State Street reports rise in Forex trading services revenues for Q2 2022
State Street Corporation (NYSE:STT) reported its second-quarter 2022 financial results today.
Foreign exchange trading services increased 16% compared to 2Q21, primarily reflecting higher FX spreads, partially offset by lower client FX volumes. Foreign exchange trading services decreased (8)% compared to 1Q22, mainly due to lower client FX volumes, partially offset by higher FX spreads.
Across all segments, fee revenue decreased (6)%, largely reflecting lower Servicing fees and Other fee revenue as well as the impact of currency translation, partially offset by higher FX trading services revenue.
Net interest income (NII) increased 25% compared to 2Q21, primarily driven by higher short and long term interest rates and growth in loan balances. Compared to 1Q22, NII increased 15%, mainly due to higher short and long term interest rates, partially offset by lower investment portfolio balances.
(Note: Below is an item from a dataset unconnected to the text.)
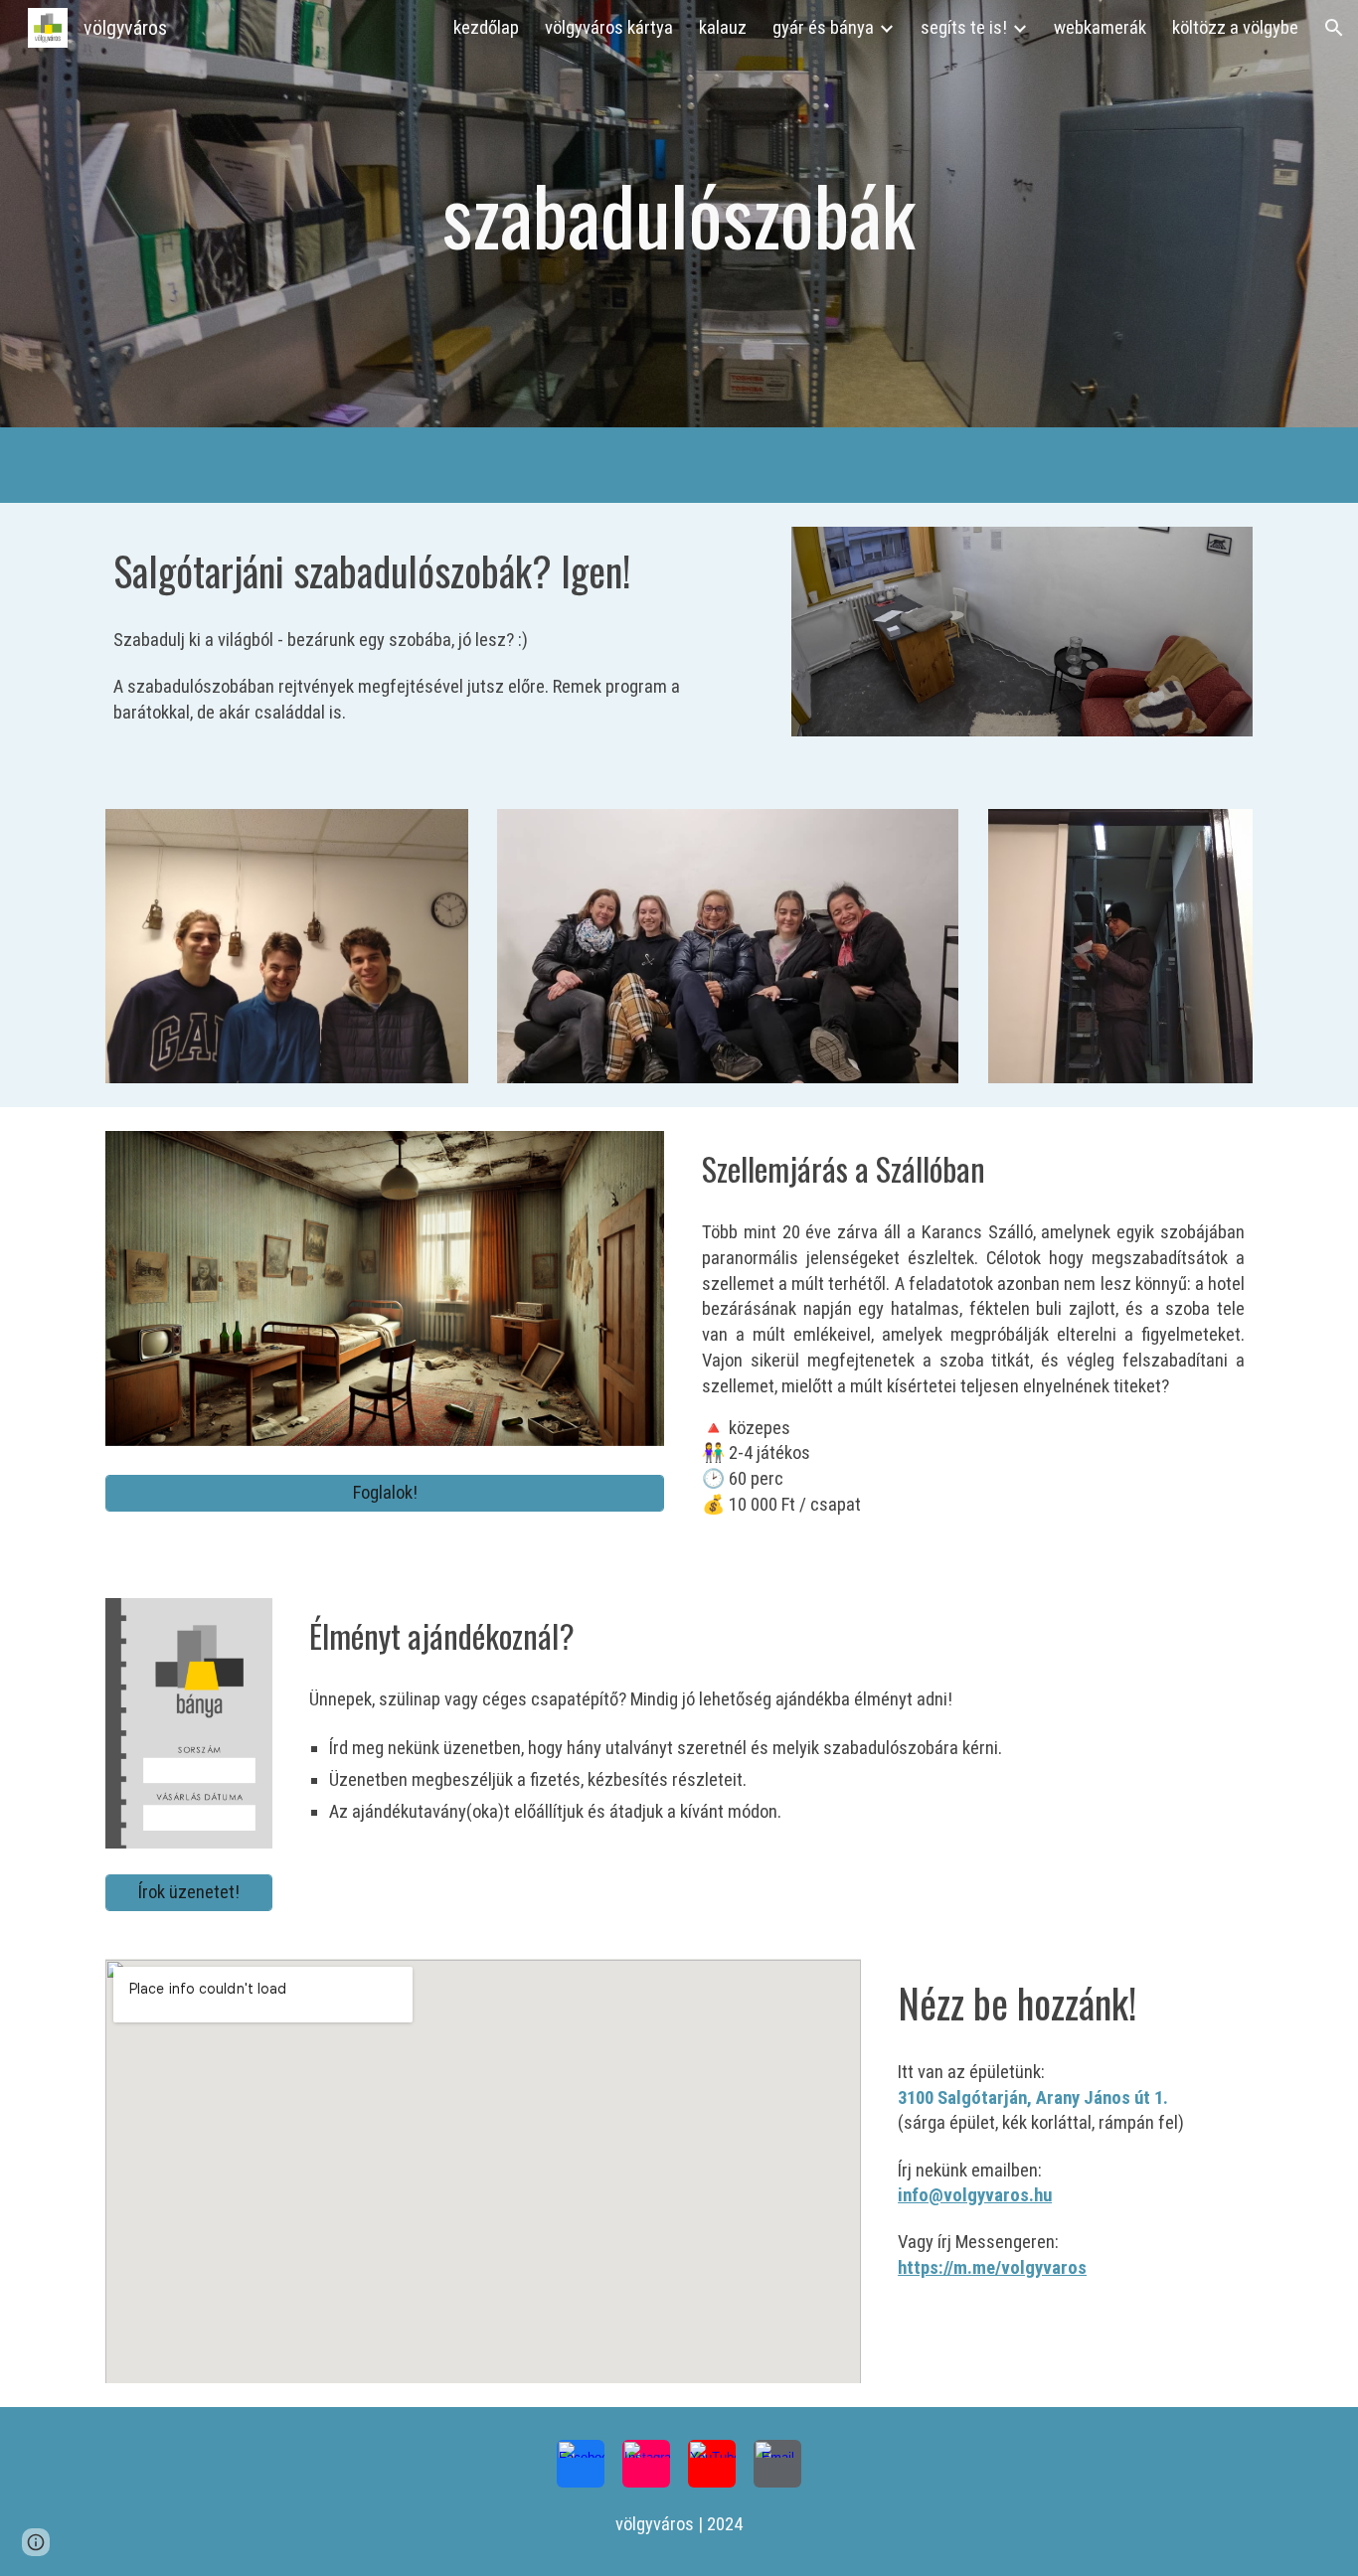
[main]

Other income decreased compared to 2Q21, reflecting the absence of a gain on sale of a majority interest in our Wealth Manager Services business in 2Q21.
CET1 ratio (standardized) increased 1.7% points compared to 2Q21, primarily driven by higher retained earnings, the issuance of $1.9 billion of common stock in 3Q21 to finance the proposed acquisition of BBH Investor Services and lower RWA, partially offset by lower AOCI. CET1 ratio (standardized) increased 1.0% point compared to 1Q22, primarily reflecting planned RWA reductions and management actions to reduce AOCI impact of the investment portfolio.
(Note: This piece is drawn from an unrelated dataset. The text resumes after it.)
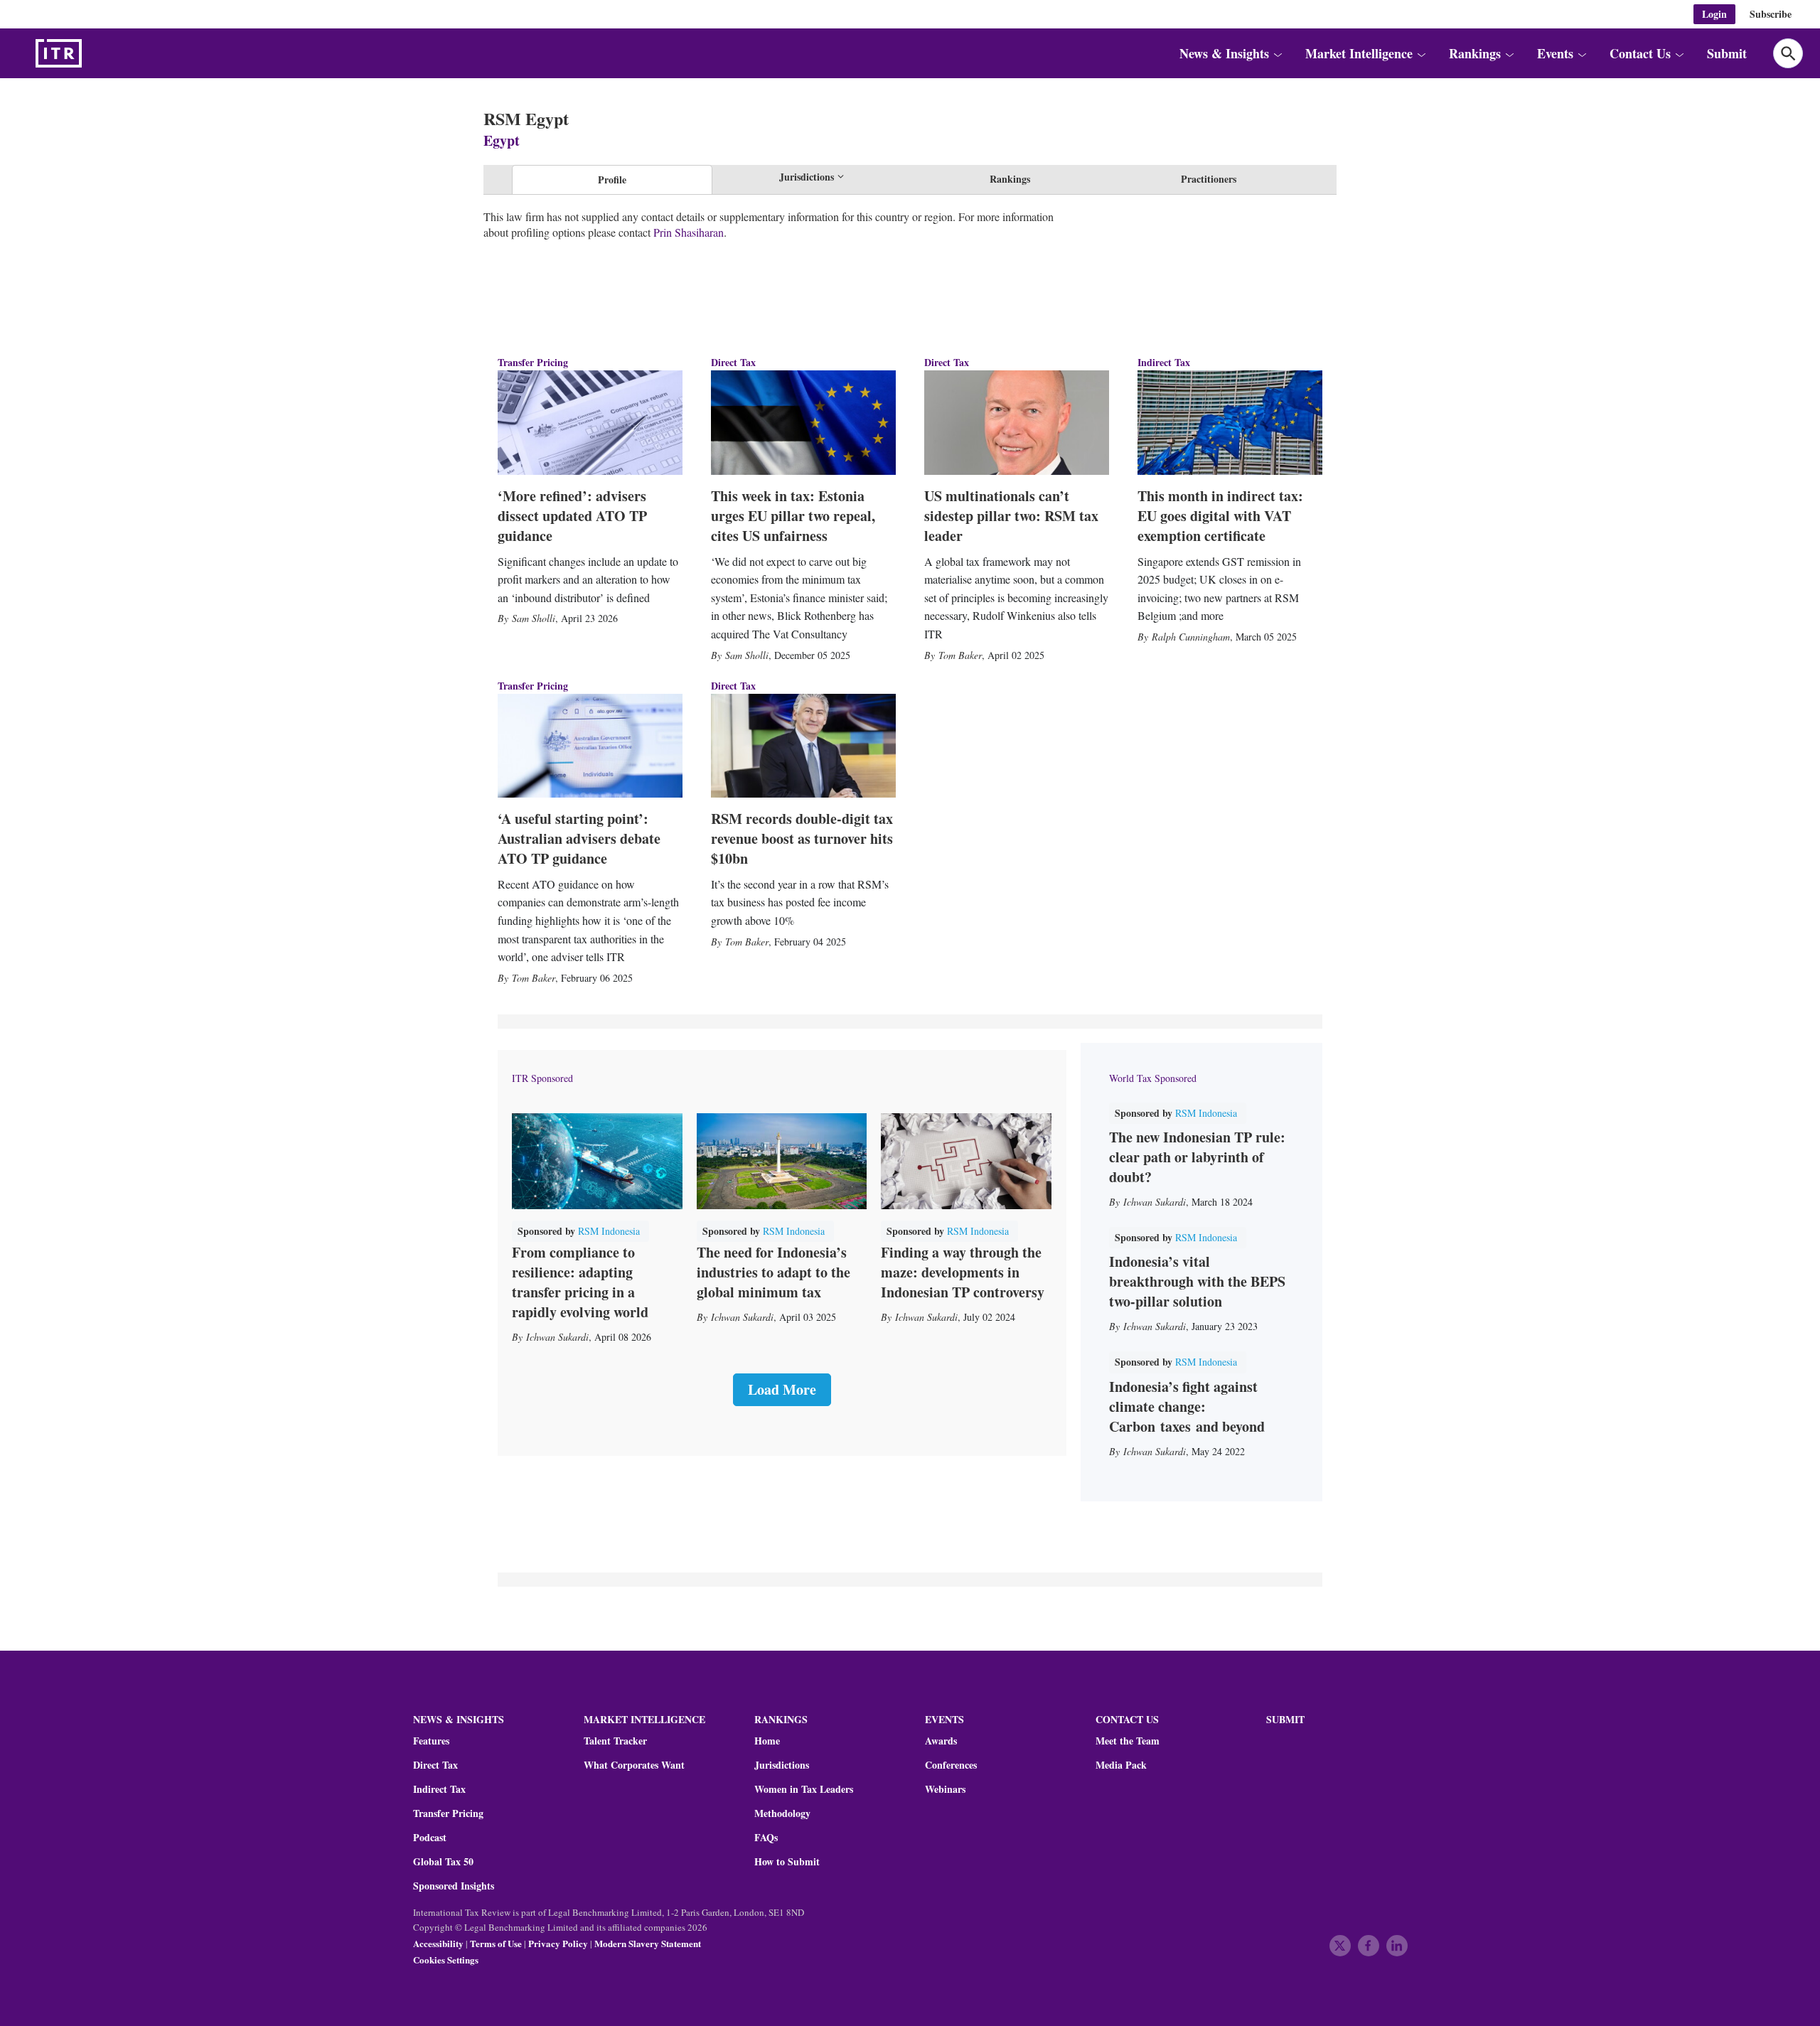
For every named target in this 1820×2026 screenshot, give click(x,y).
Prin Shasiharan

Tier 1 leverage ratio increased 0.8% point compared to 2Q21, primarily reflecting higher retained earnings and the issuance of $1.9 billion of common stock in 3Q21 to finance the proposed acquisition of BBH Investor Services, partially offset by lower AOCI. Tier 1 leverage ratio increased 0.1% point compared to 1Q22.
Ron O’Hanley, Chairman and Chief Executive Officer, commented:
“Our second-quarter results reflect the strength and durability of our business model as strong growth in net interest income and improved FX trading performance enabled us to partially offset significant fee revenue headwinds from weaker equity and fixed income markets. Operating expenses continued to be well-controlled as we remained committed to expense discipline, while managing inflationary pressures and investing back into our businesses, resulting in a healthy pre-tax margin for the quarter.”
O’Hanley added:
“Our capital ratios remain strong. The results of the recent supervisory stress test highlighted the strength of our balance sheet and capital position under stress. For the second year in a row, we are pleased to have announced a 10% increase to our common stock dividend and it remains our intention to reinitiate our existing common share repurchase program in the fourth quarter of 2022.”